Louise Nathalie Sørensen was born in Copenhagen, took her middle school exam in 1941, worked as a maid, writer, and journalist, and made her debut with poems in Vild Hvede in 1943.
Her first poetry collection, with the characteristic post-war title Rodløs, appeared in 1946. In 1947 she married the writer Erik Knudsen, and the same year she participated in the Nordic-Soviet writers’ conference in Helsinki. Like Sonja Hauberg, she contracted typhoid, but survived.
Her multifaceted oeuvre is characterised by her eminent linguistic and critical talent. Both in the verse and imagery of her earlier poetry collection and in her more experimental collections such as Epistler, 1966, the reader notices a surplus linguistic energy. With publications such as her essay collections Digternes damer, 1964, and Mands- og moderhjerte, 1969, she started a revolt against literary gender roles and the idealisation of motherhood, which the modern women’s movement continued.

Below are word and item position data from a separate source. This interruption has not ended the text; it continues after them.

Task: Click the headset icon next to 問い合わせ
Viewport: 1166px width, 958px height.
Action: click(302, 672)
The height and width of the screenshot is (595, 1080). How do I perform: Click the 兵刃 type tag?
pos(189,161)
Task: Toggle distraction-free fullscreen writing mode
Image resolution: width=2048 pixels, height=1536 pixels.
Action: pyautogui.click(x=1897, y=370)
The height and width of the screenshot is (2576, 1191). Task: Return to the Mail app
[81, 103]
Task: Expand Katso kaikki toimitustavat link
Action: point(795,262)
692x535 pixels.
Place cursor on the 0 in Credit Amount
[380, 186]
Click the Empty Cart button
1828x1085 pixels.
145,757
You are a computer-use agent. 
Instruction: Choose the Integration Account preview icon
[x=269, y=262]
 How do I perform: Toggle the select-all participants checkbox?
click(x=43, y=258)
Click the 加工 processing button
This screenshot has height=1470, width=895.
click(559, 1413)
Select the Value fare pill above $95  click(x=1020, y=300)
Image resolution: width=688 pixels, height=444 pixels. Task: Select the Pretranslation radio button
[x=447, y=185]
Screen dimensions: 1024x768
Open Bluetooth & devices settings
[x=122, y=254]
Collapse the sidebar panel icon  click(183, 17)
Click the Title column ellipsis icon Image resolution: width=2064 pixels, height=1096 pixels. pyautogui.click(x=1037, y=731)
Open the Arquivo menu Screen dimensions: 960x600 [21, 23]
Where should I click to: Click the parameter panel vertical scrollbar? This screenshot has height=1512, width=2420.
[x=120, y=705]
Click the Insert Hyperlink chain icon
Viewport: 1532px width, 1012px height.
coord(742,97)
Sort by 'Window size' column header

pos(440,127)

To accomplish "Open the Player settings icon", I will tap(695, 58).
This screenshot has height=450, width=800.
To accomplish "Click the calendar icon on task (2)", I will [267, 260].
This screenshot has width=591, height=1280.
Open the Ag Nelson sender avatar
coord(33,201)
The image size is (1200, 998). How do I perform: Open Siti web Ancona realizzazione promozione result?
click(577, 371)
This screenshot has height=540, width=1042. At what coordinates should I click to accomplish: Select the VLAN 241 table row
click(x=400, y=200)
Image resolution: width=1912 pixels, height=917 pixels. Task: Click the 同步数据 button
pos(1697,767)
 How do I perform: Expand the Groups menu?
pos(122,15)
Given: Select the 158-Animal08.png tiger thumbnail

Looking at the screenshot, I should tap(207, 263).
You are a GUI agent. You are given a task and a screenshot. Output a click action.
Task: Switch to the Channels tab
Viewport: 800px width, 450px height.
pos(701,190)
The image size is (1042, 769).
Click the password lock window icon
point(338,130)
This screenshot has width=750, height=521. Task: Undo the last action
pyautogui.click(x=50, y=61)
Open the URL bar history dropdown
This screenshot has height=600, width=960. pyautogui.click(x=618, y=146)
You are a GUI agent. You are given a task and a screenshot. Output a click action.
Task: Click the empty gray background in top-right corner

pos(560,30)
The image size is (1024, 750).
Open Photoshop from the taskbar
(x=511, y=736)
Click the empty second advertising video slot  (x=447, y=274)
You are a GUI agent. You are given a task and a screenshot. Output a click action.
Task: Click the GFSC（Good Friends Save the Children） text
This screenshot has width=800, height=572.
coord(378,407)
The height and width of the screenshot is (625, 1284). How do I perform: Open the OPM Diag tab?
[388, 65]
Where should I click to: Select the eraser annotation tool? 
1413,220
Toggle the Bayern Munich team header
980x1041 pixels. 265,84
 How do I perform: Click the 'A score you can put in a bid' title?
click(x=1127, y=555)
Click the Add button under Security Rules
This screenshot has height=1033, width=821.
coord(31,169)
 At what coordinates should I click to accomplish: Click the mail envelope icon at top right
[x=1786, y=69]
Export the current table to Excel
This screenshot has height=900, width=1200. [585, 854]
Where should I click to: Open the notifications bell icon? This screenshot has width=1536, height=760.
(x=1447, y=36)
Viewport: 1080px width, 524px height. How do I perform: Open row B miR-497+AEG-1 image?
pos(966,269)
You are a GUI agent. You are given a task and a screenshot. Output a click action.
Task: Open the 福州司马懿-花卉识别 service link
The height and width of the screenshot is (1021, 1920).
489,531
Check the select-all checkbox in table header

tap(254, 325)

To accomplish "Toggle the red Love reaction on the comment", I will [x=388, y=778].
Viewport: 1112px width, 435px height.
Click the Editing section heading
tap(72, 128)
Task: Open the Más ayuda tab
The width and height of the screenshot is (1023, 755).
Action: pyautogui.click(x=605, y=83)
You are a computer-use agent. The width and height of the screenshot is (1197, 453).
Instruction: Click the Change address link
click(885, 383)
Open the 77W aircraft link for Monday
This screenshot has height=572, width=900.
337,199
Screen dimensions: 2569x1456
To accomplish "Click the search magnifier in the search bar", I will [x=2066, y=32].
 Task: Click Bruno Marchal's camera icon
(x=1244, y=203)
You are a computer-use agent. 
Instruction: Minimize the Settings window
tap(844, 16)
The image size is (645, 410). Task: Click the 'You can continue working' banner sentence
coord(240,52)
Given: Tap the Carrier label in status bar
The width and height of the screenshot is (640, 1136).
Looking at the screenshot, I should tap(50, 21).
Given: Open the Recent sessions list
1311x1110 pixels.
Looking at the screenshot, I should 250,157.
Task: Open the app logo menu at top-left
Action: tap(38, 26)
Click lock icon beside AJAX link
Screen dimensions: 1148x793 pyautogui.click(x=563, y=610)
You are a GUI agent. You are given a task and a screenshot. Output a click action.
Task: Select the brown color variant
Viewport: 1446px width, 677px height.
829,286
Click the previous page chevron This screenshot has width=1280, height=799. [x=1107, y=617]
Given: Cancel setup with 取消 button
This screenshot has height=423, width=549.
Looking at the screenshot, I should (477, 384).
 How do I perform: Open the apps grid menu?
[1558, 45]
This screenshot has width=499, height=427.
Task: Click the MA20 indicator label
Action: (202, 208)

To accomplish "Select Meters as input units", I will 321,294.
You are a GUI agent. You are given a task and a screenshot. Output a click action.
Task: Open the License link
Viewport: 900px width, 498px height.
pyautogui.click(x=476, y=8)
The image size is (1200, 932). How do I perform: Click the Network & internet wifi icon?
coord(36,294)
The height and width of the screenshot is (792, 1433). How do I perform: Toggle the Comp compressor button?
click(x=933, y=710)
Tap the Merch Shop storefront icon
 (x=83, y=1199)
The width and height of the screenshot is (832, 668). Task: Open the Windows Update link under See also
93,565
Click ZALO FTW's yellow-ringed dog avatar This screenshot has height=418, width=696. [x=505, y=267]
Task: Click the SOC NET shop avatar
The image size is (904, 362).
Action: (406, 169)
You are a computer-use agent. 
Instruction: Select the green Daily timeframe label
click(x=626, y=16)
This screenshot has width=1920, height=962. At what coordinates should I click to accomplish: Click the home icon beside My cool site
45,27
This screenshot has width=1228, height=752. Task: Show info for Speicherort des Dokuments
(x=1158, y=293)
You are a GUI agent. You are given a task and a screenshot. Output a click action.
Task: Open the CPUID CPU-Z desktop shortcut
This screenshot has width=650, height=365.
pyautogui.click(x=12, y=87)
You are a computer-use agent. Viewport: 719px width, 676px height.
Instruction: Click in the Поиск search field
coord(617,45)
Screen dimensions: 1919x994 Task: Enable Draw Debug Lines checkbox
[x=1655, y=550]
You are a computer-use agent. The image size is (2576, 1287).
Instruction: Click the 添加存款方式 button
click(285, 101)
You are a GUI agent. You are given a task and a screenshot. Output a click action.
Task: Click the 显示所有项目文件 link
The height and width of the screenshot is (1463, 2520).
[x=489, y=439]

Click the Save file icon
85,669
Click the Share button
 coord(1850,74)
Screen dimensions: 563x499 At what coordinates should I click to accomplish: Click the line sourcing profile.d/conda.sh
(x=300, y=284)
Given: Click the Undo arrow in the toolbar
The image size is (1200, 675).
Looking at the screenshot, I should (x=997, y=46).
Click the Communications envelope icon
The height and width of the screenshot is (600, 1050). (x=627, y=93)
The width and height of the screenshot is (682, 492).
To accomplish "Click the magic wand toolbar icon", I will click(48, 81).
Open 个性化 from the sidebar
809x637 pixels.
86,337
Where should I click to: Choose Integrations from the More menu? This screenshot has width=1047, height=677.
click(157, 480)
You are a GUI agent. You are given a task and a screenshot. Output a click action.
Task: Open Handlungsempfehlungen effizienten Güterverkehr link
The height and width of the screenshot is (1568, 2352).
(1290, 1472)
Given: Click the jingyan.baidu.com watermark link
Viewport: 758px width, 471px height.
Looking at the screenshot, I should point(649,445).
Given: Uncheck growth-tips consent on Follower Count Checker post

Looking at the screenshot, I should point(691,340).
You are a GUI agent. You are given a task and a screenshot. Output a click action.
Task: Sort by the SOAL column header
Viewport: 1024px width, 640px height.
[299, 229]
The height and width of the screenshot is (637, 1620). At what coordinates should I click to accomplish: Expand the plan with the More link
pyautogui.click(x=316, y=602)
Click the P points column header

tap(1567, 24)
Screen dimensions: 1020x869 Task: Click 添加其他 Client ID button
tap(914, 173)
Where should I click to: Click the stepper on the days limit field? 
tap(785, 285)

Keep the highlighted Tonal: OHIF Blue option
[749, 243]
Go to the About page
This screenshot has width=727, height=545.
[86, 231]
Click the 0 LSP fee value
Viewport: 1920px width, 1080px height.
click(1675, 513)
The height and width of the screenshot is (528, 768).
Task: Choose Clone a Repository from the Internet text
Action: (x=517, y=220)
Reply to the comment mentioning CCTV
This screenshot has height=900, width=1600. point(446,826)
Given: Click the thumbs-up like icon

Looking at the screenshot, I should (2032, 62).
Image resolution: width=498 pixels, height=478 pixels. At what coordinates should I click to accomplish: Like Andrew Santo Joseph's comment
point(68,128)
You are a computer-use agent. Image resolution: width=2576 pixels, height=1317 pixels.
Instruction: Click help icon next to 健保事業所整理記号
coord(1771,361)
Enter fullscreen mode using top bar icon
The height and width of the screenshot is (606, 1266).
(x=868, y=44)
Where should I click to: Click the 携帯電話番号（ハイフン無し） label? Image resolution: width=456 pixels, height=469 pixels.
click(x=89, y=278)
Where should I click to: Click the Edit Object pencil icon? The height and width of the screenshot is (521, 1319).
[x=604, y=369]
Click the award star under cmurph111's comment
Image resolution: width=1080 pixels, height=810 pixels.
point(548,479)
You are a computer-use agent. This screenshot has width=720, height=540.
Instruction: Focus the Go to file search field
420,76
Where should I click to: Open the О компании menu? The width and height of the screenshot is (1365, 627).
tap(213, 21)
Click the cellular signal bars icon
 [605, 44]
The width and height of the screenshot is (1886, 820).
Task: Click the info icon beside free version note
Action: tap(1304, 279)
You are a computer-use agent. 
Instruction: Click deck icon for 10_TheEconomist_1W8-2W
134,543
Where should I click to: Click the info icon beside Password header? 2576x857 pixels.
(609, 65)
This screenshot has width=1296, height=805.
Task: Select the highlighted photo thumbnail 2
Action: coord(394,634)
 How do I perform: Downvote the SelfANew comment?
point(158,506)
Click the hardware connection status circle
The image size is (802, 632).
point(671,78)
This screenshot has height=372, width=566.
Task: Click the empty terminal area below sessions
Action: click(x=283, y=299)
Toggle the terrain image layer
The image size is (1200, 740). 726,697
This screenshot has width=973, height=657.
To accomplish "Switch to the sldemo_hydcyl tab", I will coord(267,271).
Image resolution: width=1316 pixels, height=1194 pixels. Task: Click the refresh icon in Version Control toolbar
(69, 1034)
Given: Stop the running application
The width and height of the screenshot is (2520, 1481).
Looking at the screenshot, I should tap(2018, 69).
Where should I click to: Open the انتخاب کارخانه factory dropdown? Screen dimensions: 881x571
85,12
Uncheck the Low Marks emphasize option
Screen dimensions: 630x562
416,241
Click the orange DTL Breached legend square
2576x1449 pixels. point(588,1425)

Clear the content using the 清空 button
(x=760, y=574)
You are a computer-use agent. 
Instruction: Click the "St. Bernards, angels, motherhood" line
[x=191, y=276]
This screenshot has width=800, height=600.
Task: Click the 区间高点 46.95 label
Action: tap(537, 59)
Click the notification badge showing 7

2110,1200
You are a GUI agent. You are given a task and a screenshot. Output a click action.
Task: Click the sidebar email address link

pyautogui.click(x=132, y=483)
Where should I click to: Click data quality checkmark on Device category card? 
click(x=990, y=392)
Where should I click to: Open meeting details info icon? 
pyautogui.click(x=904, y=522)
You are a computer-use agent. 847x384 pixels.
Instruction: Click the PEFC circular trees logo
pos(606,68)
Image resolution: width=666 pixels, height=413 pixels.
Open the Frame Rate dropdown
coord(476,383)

In the 1970s, she created her own opinion genre. She used it in her documentary book Den nødvendige nedtur, 1977, in which she portrays the first author of emancipation, Mathilde Fibiger, and the controversy surrounding her book Clara Raphael. An important later publication is her essay Søsterparten. Et essay med variationer, 1987, which deals with aspects of gender philosophy and the gender role debate from John Stuart Mill up to the modern women’s movement. The hallmark of all of her works is a characteristic combination of linguistic and critical energy and unfailing commitment.